HEC director David Cutler, left, Robert Taylor, Helen Woods, and Cheryl Murrell serve up barbecue, 'slaw and a side of appreciation to emergency center employees.

Story and photo by Joe Laud

More than 300 pounds of brisket, 40 pounds of sausage, a cornucopia of potato salad, coleslaw, macaroni, dirty rice, beans, cakes, and fruit salad – and supervisors in grass skirts. It’s Labor Day at the Houston Emergency Center.

For the second year, emergency center employees celebrated the holiday with a barbecue luau provided by the department’s managers and supervisors.

“We handle a lot of emergency calls from citizens who need our help,” Director David Cutler said. “Those types of calls are not only stressful for the callers but for our personnel who are handling those calls. This luau is a chance for all of us to get together and show our appreciation for their hard work.”
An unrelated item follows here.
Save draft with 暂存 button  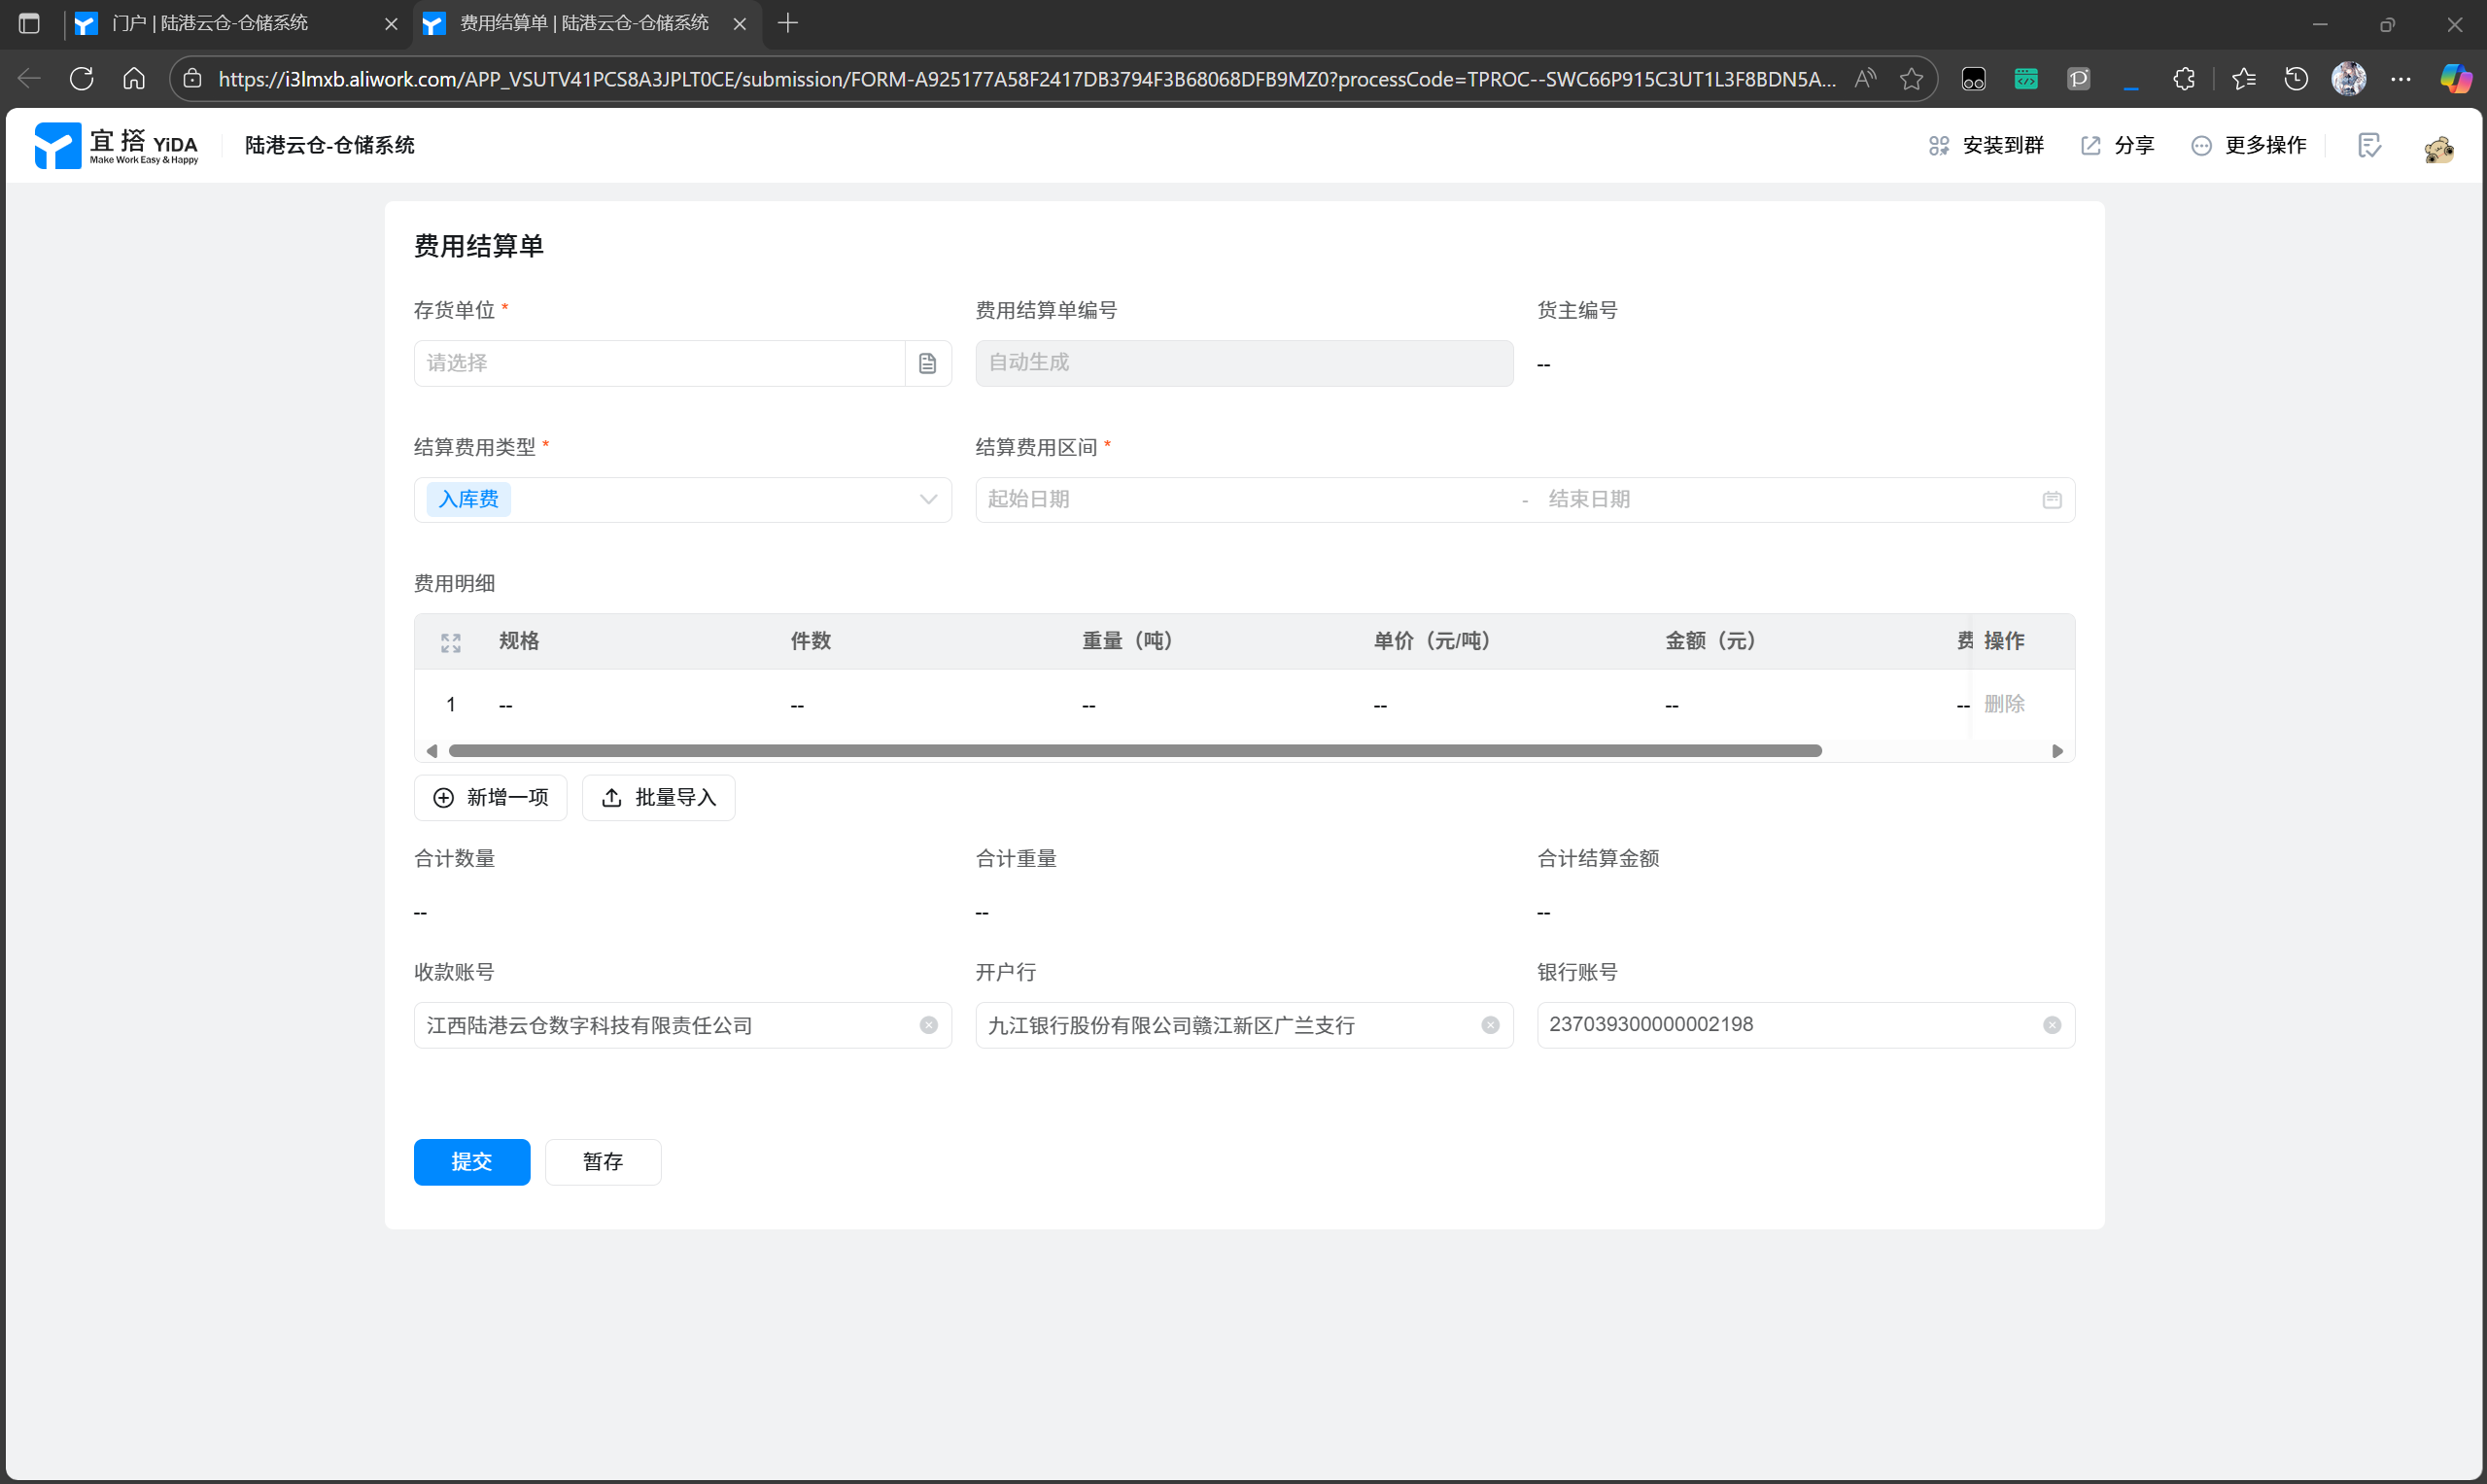[x=603, y=1162]
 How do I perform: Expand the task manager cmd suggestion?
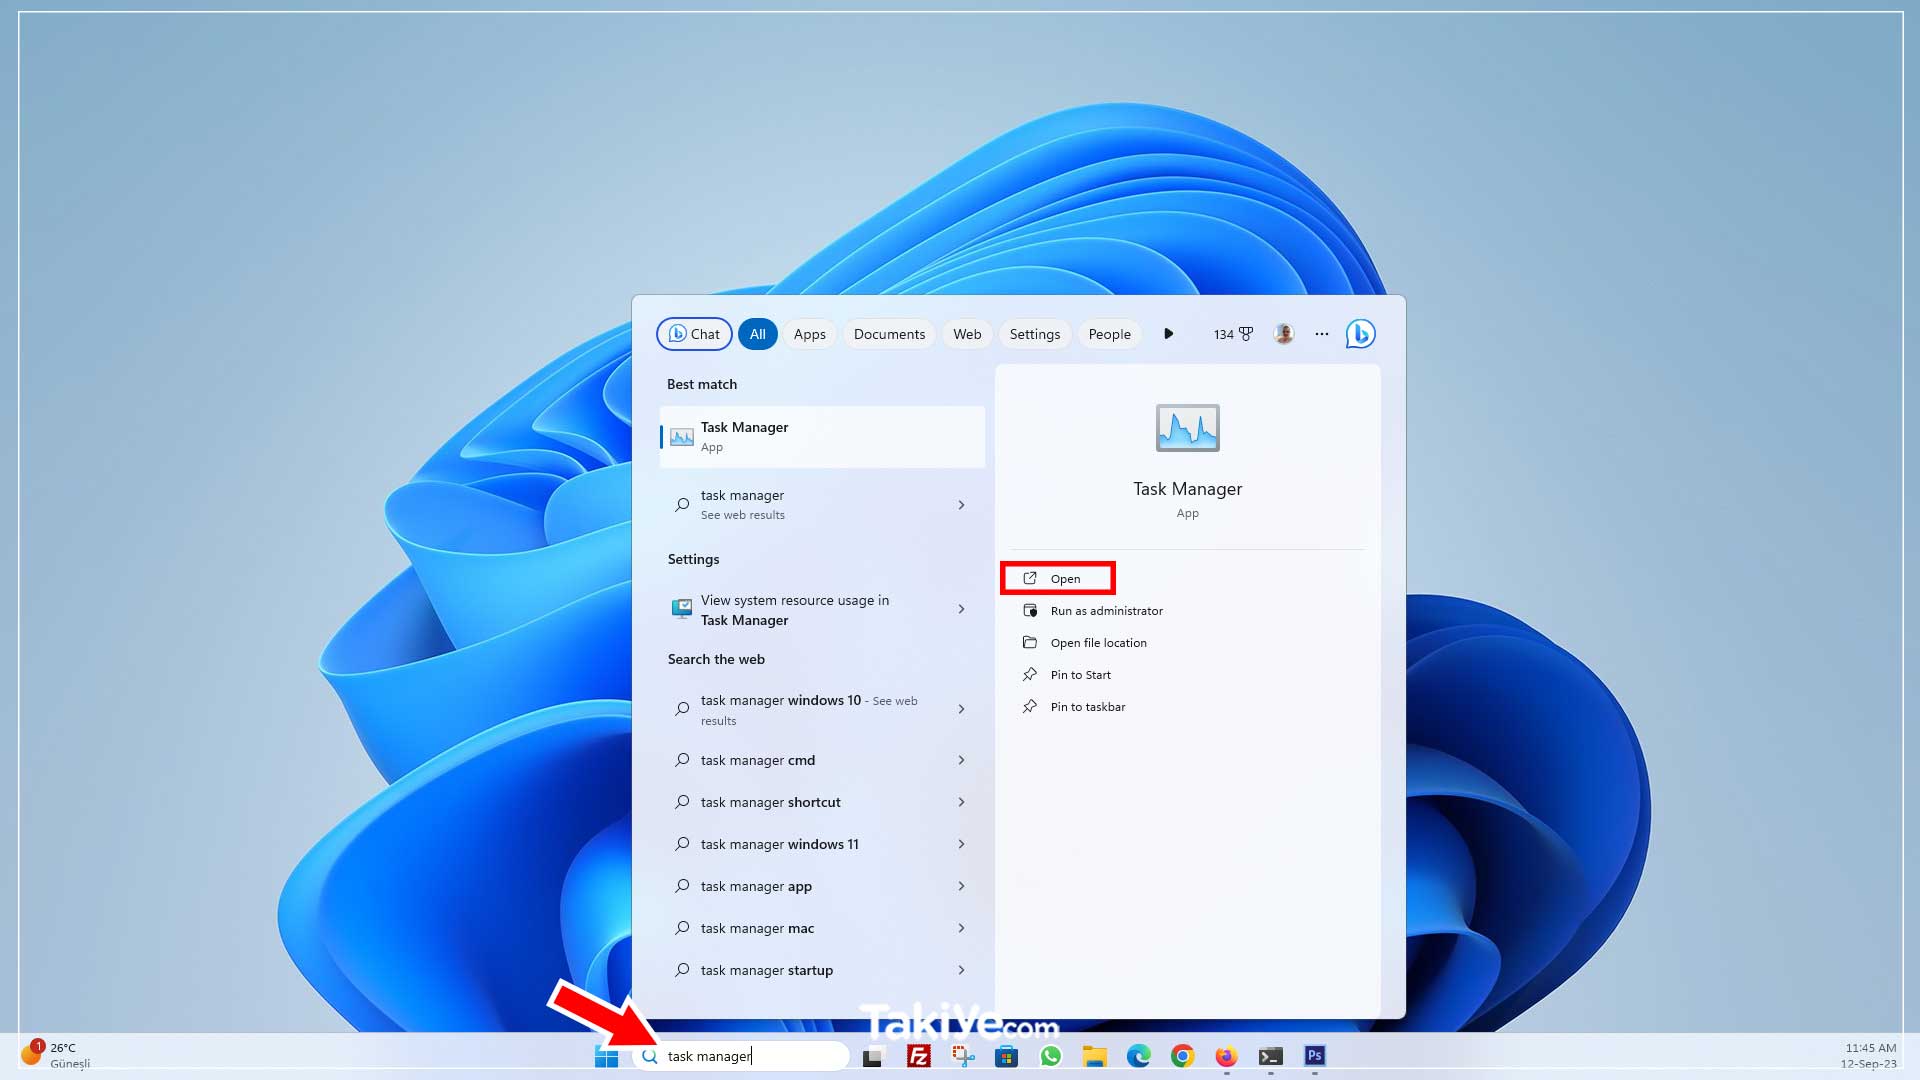point(961,760)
Managers and supervisors wore their finest Hawaiian shirts and leis while serving the food.

During their breaks, or before or after their shifts, employees visited the dining area, which was decorated with palm trees, tropical birds, and mermaids. Food was prepared for all shifts so that everyone could participate.

All personnel assigned to the center were invited to the party, including those from Police, Fire, Building Services, the Office of Emergency Management, Northrop Grumman, AT&T, Hewlett-Packard, Greater Harris County 911 Emergency Network and the Criminal Intelligence Division.

“It’s nice to interact with other personnel outside of my department and it was a treat to see supervisors and managers serving food,” said Estella Branford, an 11-year HPD dispatcher. “Everyone worked together like one big family to have a great time. This shows that David Cutler cares about employees and employees’ morale.”

Seuwana Allen, a 25-year fire telecommunications supervisor, prepared some of the food. From her co-workers’ responses, she knows they enjoyed it.

“It was a great time to sit and enjoy each other’s company,” Allen said. “Good food shared with good friends always leaves a memorable moment. These kinds of activities make me look forward to work.”

Becoming more familiar with each other is a side benefit, Cutler said.

“All too often the efforts of labor are overlooked in the day-to-day operation of a business,” he said. “Managers, caught up in the exercise of ‘managing,’ tend to forget about the effort put in to make their business a success by the people actually doing the work. The Labor Day barbecue is one day of the year to focus exclusively on the front-line employees.”